The Star-Herald

Kangaroo salad

Kangaroo salad is what results when a cook needs to make something out of nothing or wants to use up what is on hand — either the supper crowd is larger than planned or a key ingredient was left off the grocery list.  Therefore, planning the meal includes poking around in the cupboard and peering into the depths of the refrigerator while inventing on the fly… substitute yogurt for sour cream, make breadcrumbs from the breakfast toast bones, mix it up with other ingredients found during the kitchen inventory, and give it a fancy name.  Dinner.

Gardeners whose green thumbs favor vegetables regularly produce a kangaroo salad, except that the search for ingredients includes roaming the garden rows filling a bag or basket with what is ripe.  If there are tomatoes that need to be used, they are gathered. If the peas won’t hold another day without getting too starchy to be at their best, then the menu includes fresh peas. Thinning a row of carrots fills a bag with tiny sweet carrots to use.  If strawberries are ripe, they appear at both breakfast table and in lunch bags; a quart accompanies the commute (spit those crowns right out the window when no one is looking).

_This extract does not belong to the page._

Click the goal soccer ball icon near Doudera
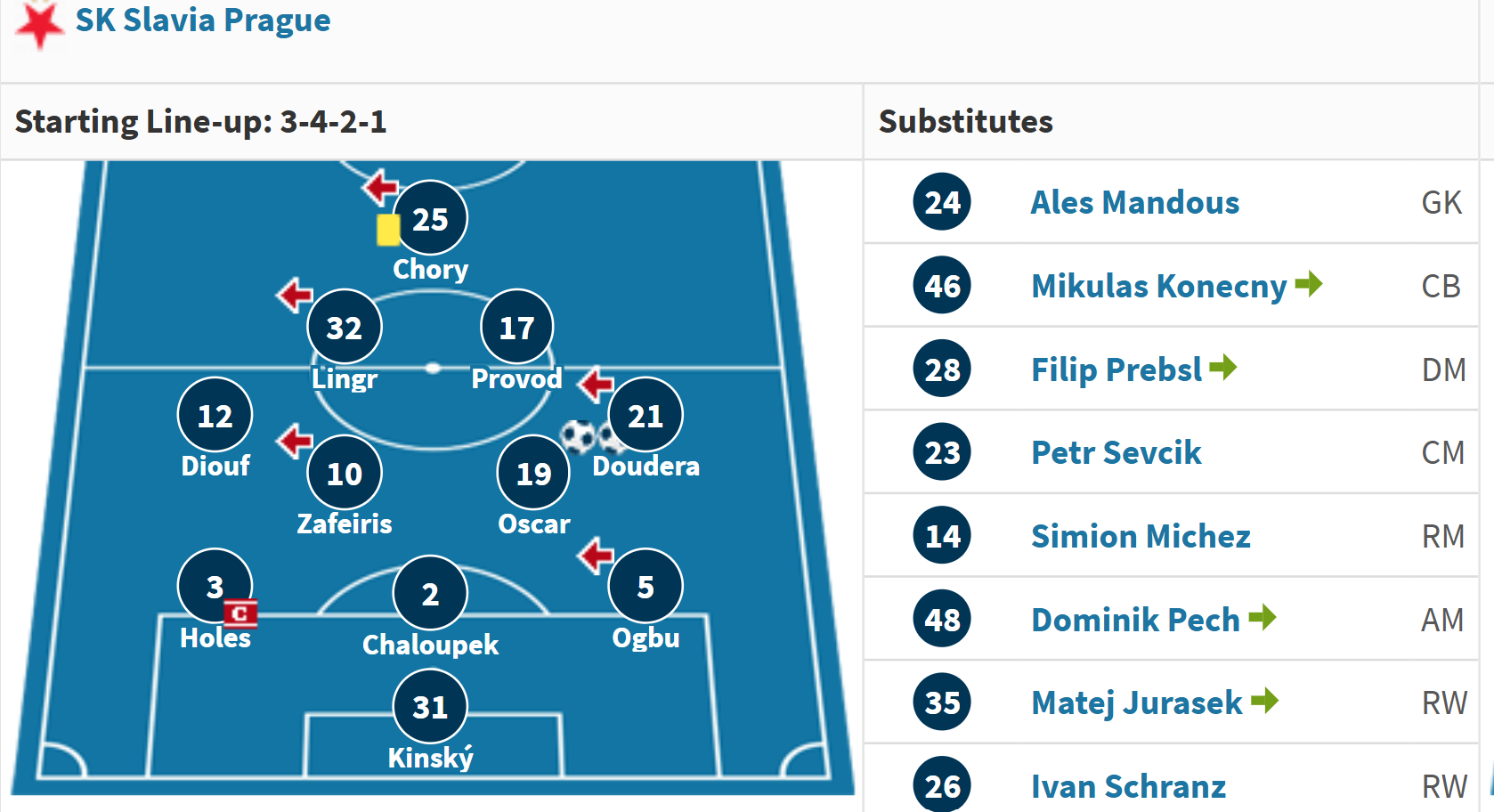The image size is (1494, 812). click(x=579, y=436)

Presque Isle Farmers Market at Riverside customers are rarely marsupials, but fill their reusable bags as they hop from vendor to vendor gathering what is available on any given Saturday morning.  All produce is locally grown and most was picked that very morning; choice and variety are givens. Can’t-fail kangaroo salads are more imagination than recipe books; cooks know fresh fruits and home-grown vegetables are the basis for awesome.  

The recipe below comes from the National Honey Board ( and, quite understandably, features honey.  But watch what happens to a kangaroo salad once the creative juices start flowing. Both Hidden Meadow and Chops Ahoy produce spinach, as well as mixes of chard, beet greens, kale and different lettuces.  Chops Ahoy sells nitrate-free bacon, but both Hidden Meadow and the Doaks have lamb sausage one could substitute. Phil and Jackie offer fruit vinegars and local honey; Delphinium Blue Farm also “herds” honey bees.  However, the sweet to balance the vinegar could be maple syrup from Salmon Brook Valley instead. Cherry tomatoes and red onions will be available a little later in the summer, but the Micmac Farm has green onions now, and radishes are ready.  What else can you find to load in your pouch and take home to a hungry joey?

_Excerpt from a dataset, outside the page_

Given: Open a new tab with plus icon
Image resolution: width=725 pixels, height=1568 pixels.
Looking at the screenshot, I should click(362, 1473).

Spinach Salad with Honey Bacon Dressing

(Serves 4-6.)  Cook 4 oz. of bacon until crisp; place on paper towels.  Drain all but 2 tablespoons of bacon fat from the fry pan.  Add 1/4 cup red wine vinegar and 3 tablespoons honey. Cook while stirring for 1 minute.  Cool 2 minutes.

Pour over 6 oz. of fresh spinach.  Toss with salt, pepper and crumbled bacon.  Top with cherry tomatoes, red onions and sliced mushrooms.  Serve immediately.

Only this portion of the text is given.